## What to do
Nothing in the entries may be altered; copy them all exactly.

## Record extracts
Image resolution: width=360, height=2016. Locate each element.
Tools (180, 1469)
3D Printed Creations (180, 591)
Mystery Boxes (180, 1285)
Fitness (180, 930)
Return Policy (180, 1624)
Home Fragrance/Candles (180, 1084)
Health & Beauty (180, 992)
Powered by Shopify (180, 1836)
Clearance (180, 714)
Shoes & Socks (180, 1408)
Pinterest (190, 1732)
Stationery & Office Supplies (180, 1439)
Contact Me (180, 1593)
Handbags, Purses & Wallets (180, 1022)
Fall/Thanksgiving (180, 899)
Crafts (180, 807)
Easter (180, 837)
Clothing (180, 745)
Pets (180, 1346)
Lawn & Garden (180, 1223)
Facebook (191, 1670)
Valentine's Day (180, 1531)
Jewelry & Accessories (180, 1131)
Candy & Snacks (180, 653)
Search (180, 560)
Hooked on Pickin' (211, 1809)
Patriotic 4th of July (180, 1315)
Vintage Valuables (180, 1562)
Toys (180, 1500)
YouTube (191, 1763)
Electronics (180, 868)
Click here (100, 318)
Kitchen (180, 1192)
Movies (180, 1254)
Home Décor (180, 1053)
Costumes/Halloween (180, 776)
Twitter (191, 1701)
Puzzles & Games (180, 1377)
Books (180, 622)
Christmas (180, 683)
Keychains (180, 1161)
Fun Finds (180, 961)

## Written reply
Image resolution: width=360, height=2016. Locate each element.
Tools (180, 1469)
3D Printed Creations (180, 591)
Mystery Boxes (180, 1285)
Fitness (180, 930)
Return Policy (180, 1624)
Home Fragrance/Candles (180, 1084)
Health & Beauty (180, 992)
Powered by Shopify (180, 1836)
Clearance (180, 714)
Shoes & Socks (180, 1408)
Pinterest (190, 1732)
Stationery & Office Supplies (180, 1439)
Contact Me (180, 1593)
Handbags, Purses & Wallets (180, 1022)
Fall/Thanksgiving (180, 899)
Crafts (180, 807)
Easter (180, 837)
Clothing (180, 745)
Pets (180, 1346)
Lawn & Garden (180, 1223)
Facebook (191, 1670)
Valentine's Day (180, 1531)
Jewelry & Accessories (180, 1131)
Candy & Snacks (180, 653)
Search (180, 560)
Hooked on Pickin' (211, 1809)
Patriotic 4th of July (180, 1315)
Vintage Valuables (180, 1562)
Toys (180, 1500)
YouTube (191, 1763)
Electronics (180, 868)
Click here (100, 318)
Kitchen (180, 1192)
Movies (180, 1254)
Home Décor (180, 1053)
Costumes/Halloween (180, 776)
Twitter (191, 1701)
Puzzles & Games (180, 1377)
Books (180, 622)
Christmas (180, 683)
Keychains (180, 1161)
Fun Finds (180, 961)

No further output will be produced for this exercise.